In Silent Spring, Rachel Carson goes into depth about the damages that our predominant current form of insect control, insecticides, are causing to our crops, land, ecosystems, and bodies. Carson also explains how insects have grown to adapt and evolve to survive the insecticide spray. Consequently, these chemicals we use have created the reverse effect from what they were intended to do.
Carson instead explains multiple different options, some of which are readily available and others still in development, for effective insect control that does "not destroy us along with the insects."
One such method is to sterilize a large group of insects and then reintroduce them to their fertile relatives, which would eventually lead to the sterilization and subsequent eradication of the entire species' population. This method was tested in Curacao and in the southeast US and was completely successful in eradicating the screwworm in both locations.
Another option would be to combine "a chemical sterilant" with "a bait substance" in order to attract the insects to the bait, in turn making them sterile and therefore eventually producing the same result as the first method. Another type of chemical distributed the same way could also be effective in insect control by "causing the chromosomes to break up."
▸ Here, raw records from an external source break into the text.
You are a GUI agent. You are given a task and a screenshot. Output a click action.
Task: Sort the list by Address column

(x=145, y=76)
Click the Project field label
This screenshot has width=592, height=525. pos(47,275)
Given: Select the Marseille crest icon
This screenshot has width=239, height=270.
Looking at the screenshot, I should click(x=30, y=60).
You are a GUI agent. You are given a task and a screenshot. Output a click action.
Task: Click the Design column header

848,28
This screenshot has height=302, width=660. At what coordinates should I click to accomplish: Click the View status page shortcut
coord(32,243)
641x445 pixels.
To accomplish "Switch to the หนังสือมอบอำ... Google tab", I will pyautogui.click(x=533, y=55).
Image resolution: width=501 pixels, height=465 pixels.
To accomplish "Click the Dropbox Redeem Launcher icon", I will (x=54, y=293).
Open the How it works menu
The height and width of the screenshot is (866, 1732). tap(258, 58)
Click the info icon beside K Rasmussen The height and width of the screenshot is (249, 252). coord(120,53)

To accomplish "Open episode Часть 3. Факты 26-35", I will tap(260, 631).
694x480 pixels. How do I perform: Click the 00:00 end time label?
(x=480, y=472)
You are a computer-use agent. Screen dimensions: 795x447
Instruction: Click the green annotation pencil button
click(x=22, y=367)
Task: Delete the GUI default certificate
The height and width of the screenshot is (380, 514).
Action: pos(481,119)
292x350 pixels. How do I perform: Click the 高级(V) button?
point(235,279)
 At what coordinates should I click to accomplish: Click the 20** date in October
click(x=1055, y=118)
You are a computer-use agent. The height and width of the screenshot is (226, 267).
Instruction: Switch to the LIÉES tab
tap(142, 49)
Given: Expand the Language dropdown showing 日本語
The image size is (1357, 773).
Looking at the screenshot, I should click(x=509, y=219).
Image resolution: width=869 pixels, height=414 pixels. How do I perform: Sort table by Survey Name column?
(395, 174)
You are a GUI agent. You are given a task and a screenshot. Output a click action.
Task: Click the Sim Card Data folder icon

One more method that Carson addresses is perhaps the most innovative—using an insect's venom, secretion, or attractants against it. For example, scientists managed to isolate the attractant of the female gypsy moth and use it to lure many male gypsy moths into a trap. Using an insect's sound against it is also a possibility. Either by using ultrasonic sound to kill off larvae, or replaying a female mosquito's mating call to confuse and trap the male mosquito that follows the call.
Finally, Carson suggests that an insect species disease/plague or an enemy of that species may be introduced into an area unnaturally and kill off the species without the use of any chemicals at all.
As Carson explains, many of these options are already available but often come with either difficulty, danger, or high prices. She explains how insecticides are at best "a stopgap measure bringing no real solution" and that only by acknowledging insects as life forms instead of swarms of destruction will humankind succeed in controlling them without destroying our planet or ourselves.